What is being asked> Could you write out, exactly, every line from the top of the data through the line holding "Given: Click the Ninavake cover art"? Omit the pictures.

^^^^

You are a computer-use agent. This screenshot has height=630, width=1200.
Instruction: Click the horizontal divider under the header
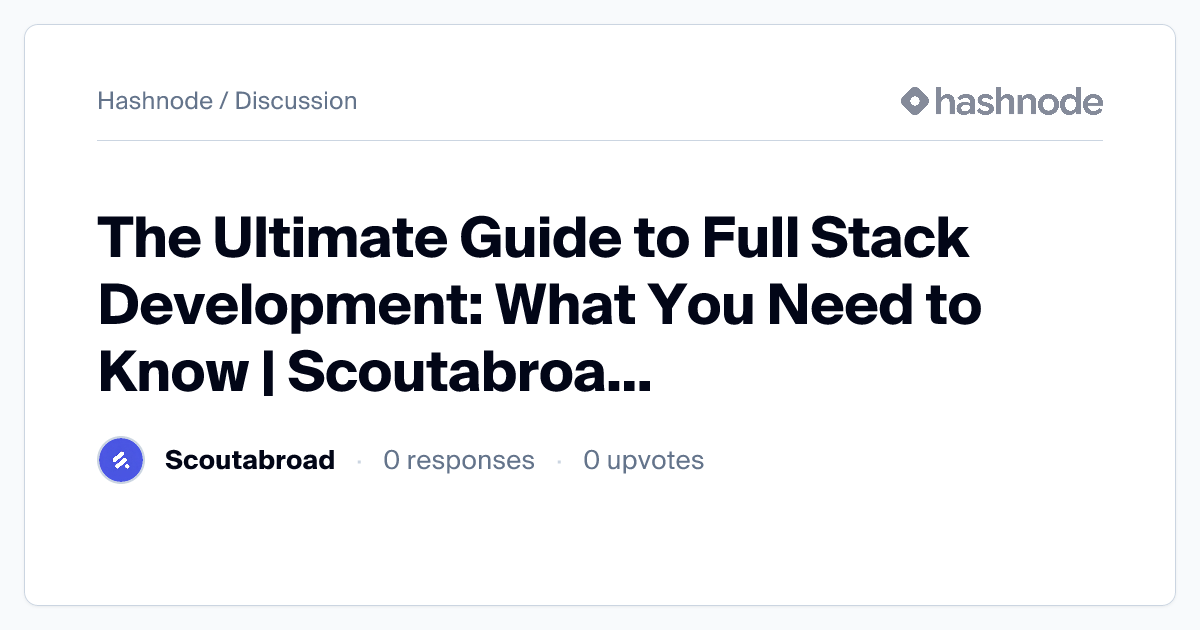tap(600, 141)
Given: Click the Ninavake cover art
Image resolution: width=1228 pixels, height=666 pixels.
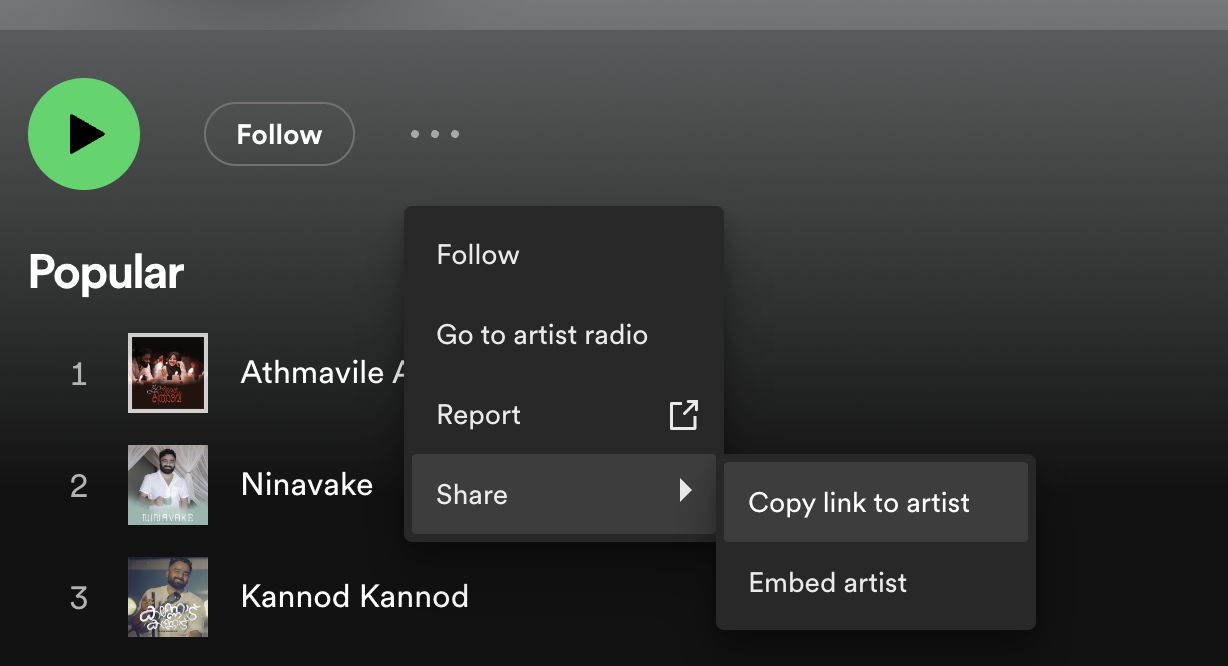Looking at the screenshot, I should pyautogui.click(x=167, y=485).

^^^^

Exercise result>
You are a computer-use agent. This screenshot has height=630, width=1200.
Instruction: Click the horizontal divider under the header
tap(600, 141)
Given: Click the Ninavake cover art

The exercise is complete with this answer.